Our aims were to 1) determine the prevalence of C-3 epimers of 25OHD2 or 25OHD3 in human serum, and 2) identify the patient populations that might be affected.

Study Design:

We modified our LC-MS/MS method to allow detection of C-3 epimers. We retested specimens from four patient groups with the new method and an extracted RIA: 1) children less than 1 yr old, 2) children 1-18 yr old, 3) adults aged 20-87 yr with liver disease, and 4) adults aged 19-91 yr without liver disease.

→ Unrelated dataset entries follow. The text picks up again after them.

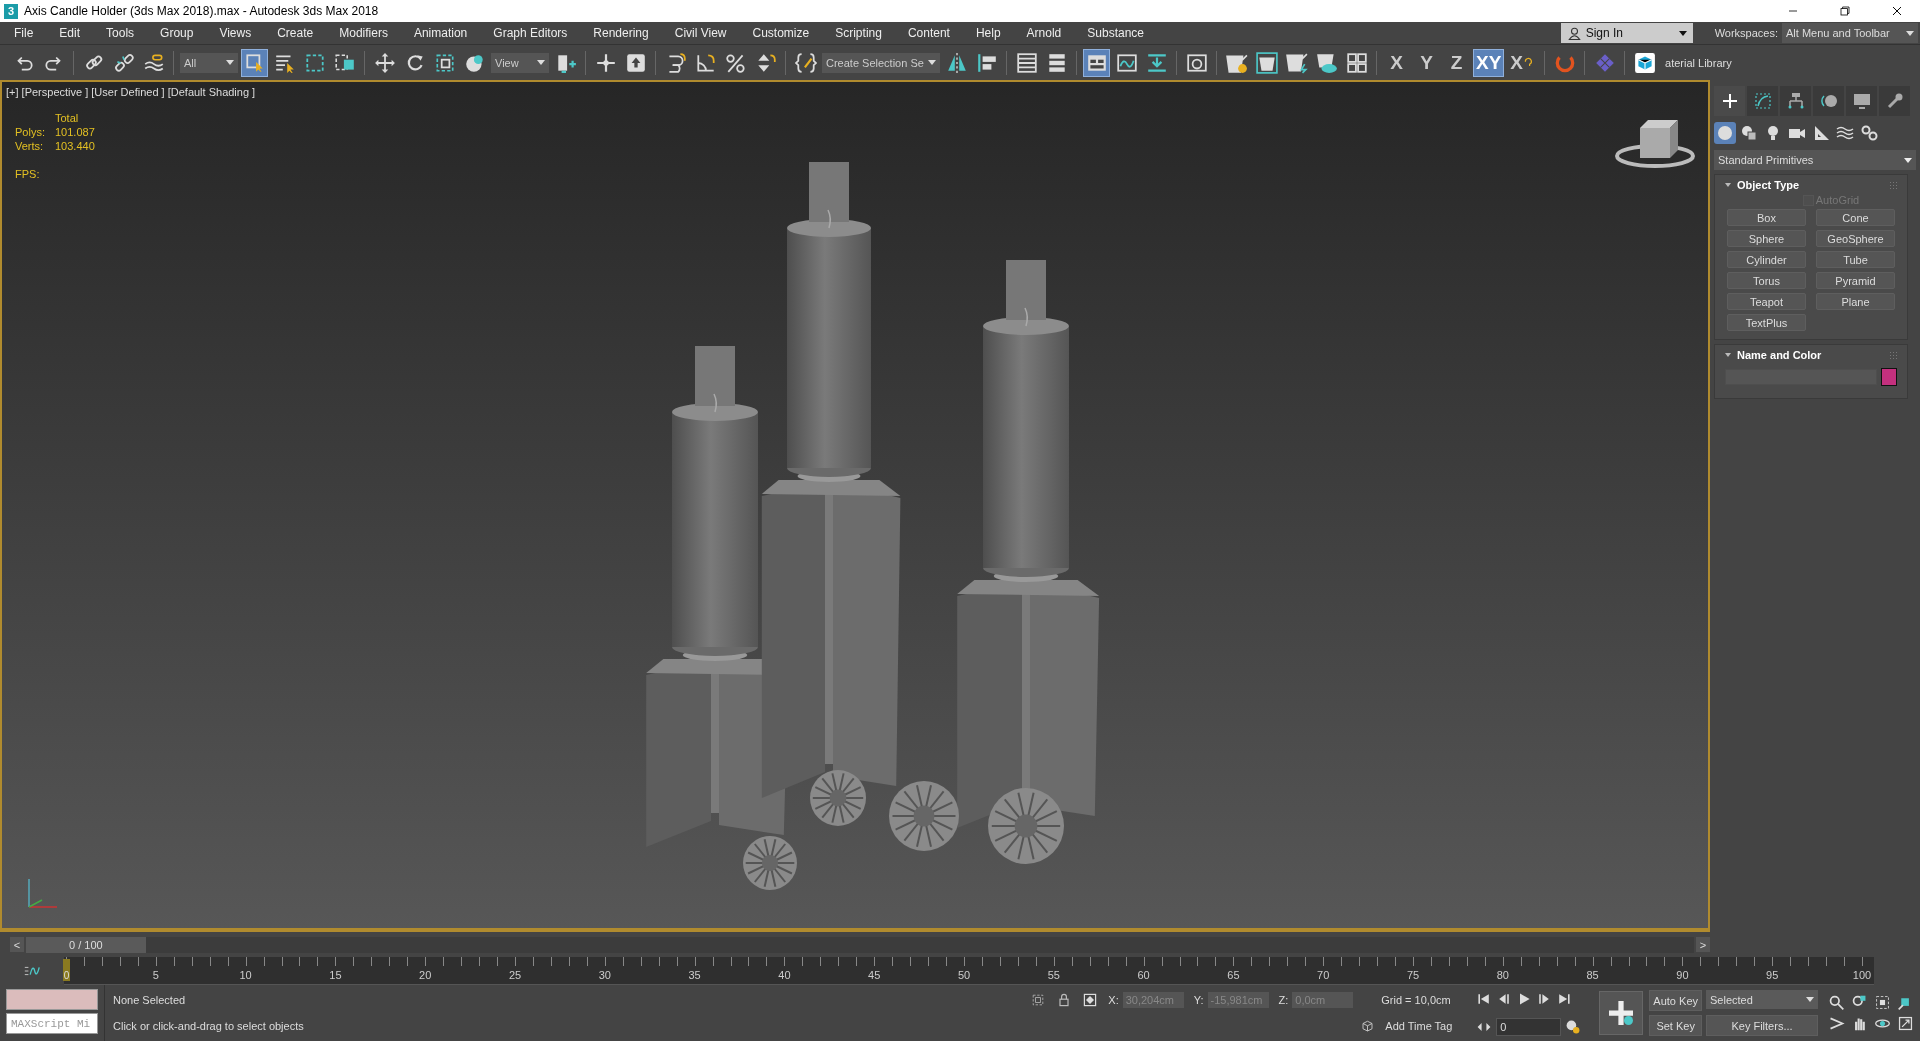 The image size is (1920, 1041). Describe the element at coordinates (1856, 302) in the screenshot. I see `primitive-button: Plane` at that location.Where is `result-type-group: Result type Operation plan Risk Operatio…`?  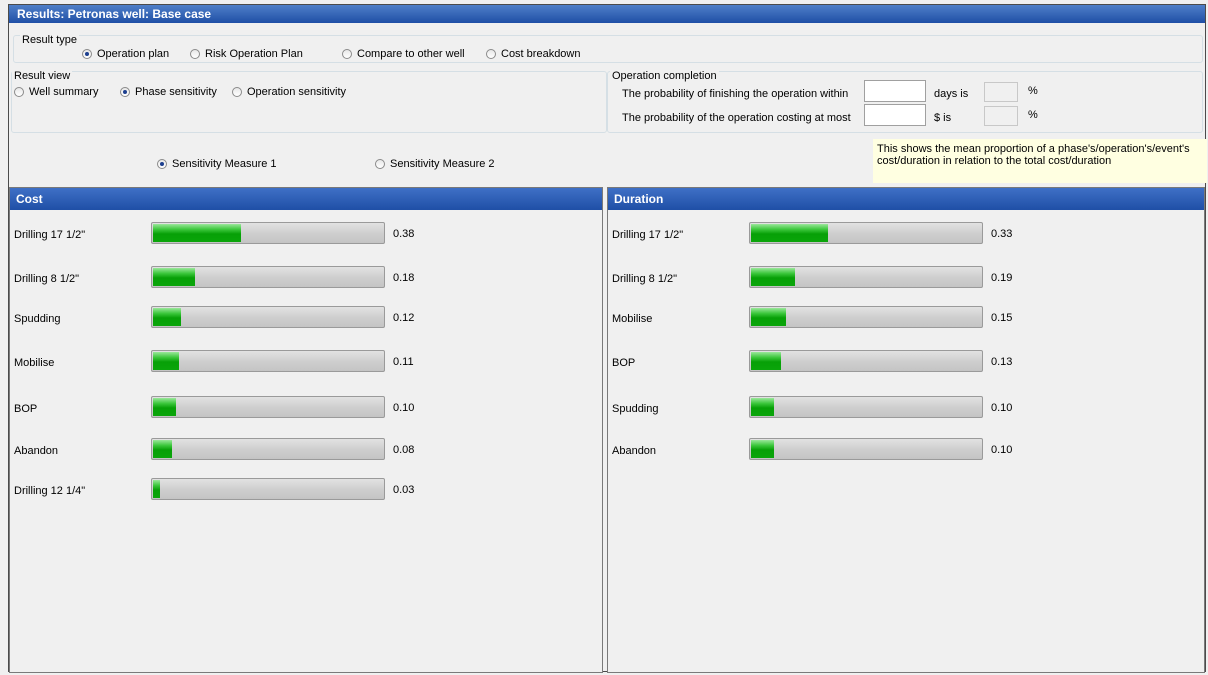
result-type-group: Result type Operation plan Risk Operatio… is located at coordinates (608, 48).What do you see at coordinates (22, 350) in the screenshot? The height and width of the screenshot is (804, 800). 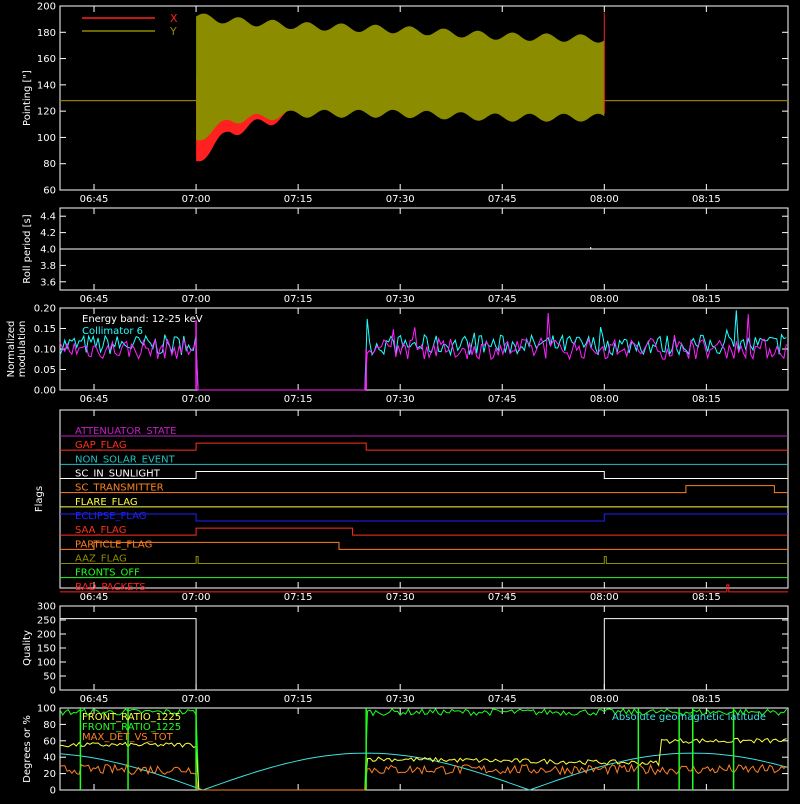 I see `y-axis-label-line: modulation` at bounding box center [22, 350].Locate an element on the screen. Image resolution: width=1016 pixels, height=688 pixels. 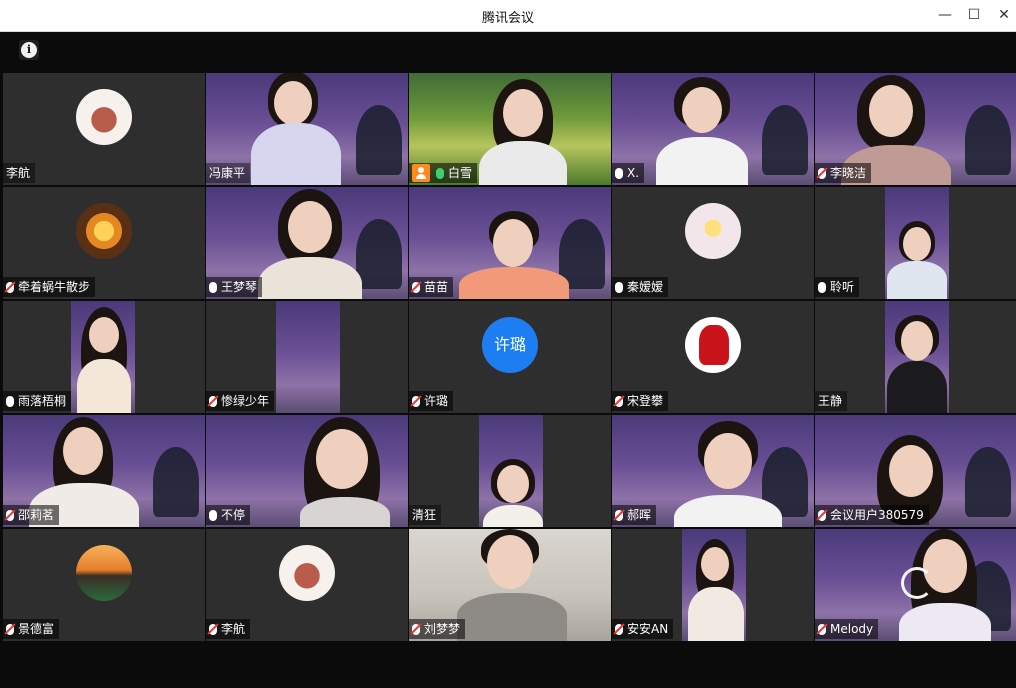
participant-initials-avatar: 许璐 is located at coordinates (510, 345).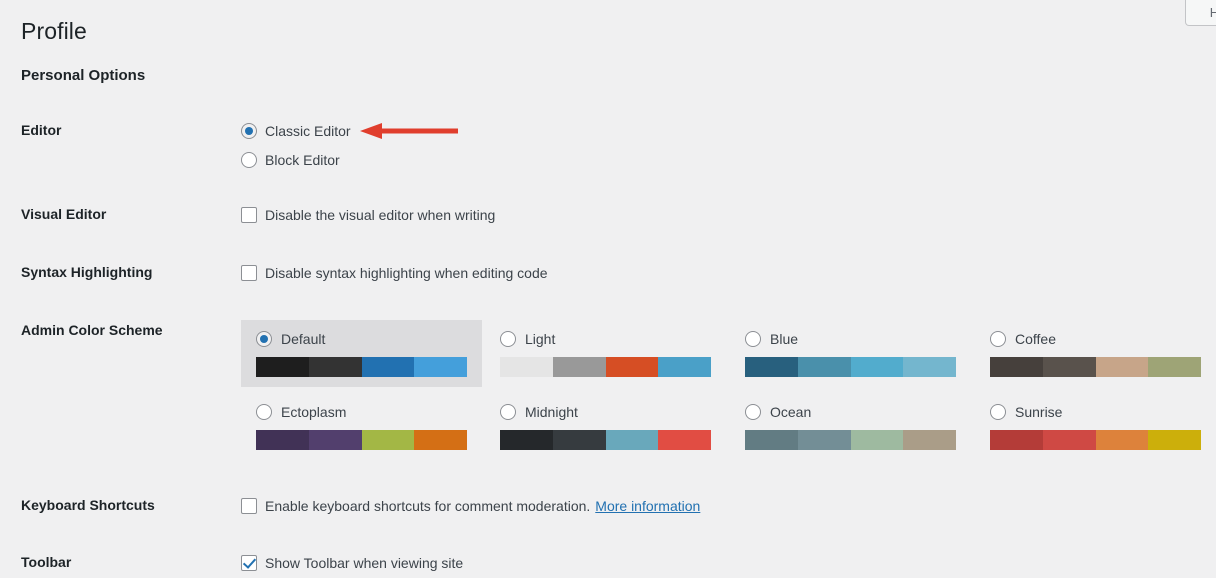 This screenshot has width=1216, height=578. I want to click on radio-option-classic-editor: Classic Editor, so click(296, 131).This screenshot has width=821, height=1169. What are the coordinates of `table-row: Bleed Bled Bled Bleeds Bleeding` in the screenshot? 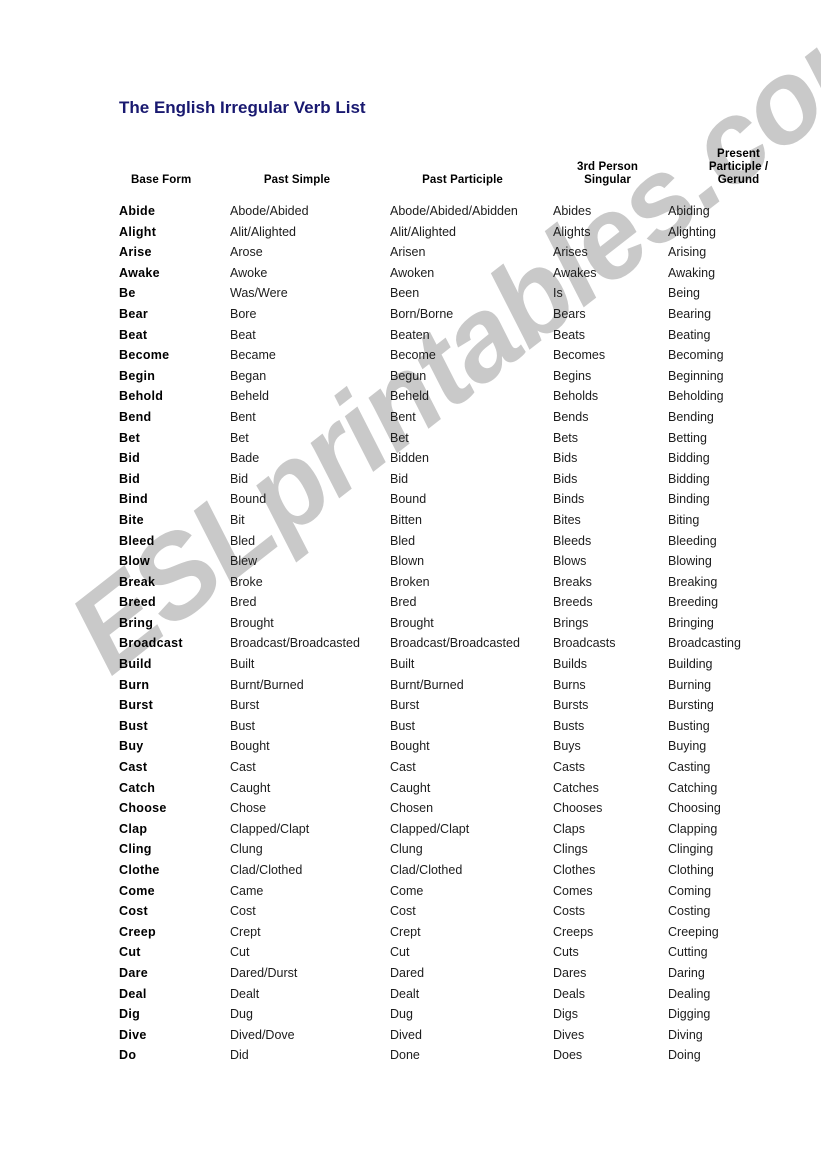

In 172 children from group 1 with detectable 25OHD2 or 25OHD3, we identified C-3 epimers in 39 (22.7%). The epimers contributed 8.7-61.1% of the total 25-OHD. There was an inverse relationship between patient age and epimer percentage (r = 0.48; P < 0.002). The RIA gave accurate 25-OHD results that correlated with the modified LC-MS/MS method. No C-3 epimers were detected in any of the other groups.


Significant concentrations of C-3 epimers of 25OHD2 or 25OHD3 are commonly found in infants. This can lead to overestimation of 25-OHD levels. Measurements in children less than 1 yr should therefore be performed with an assay that allows accurate detection of 25-OHD in the presence of its C-3 epimers.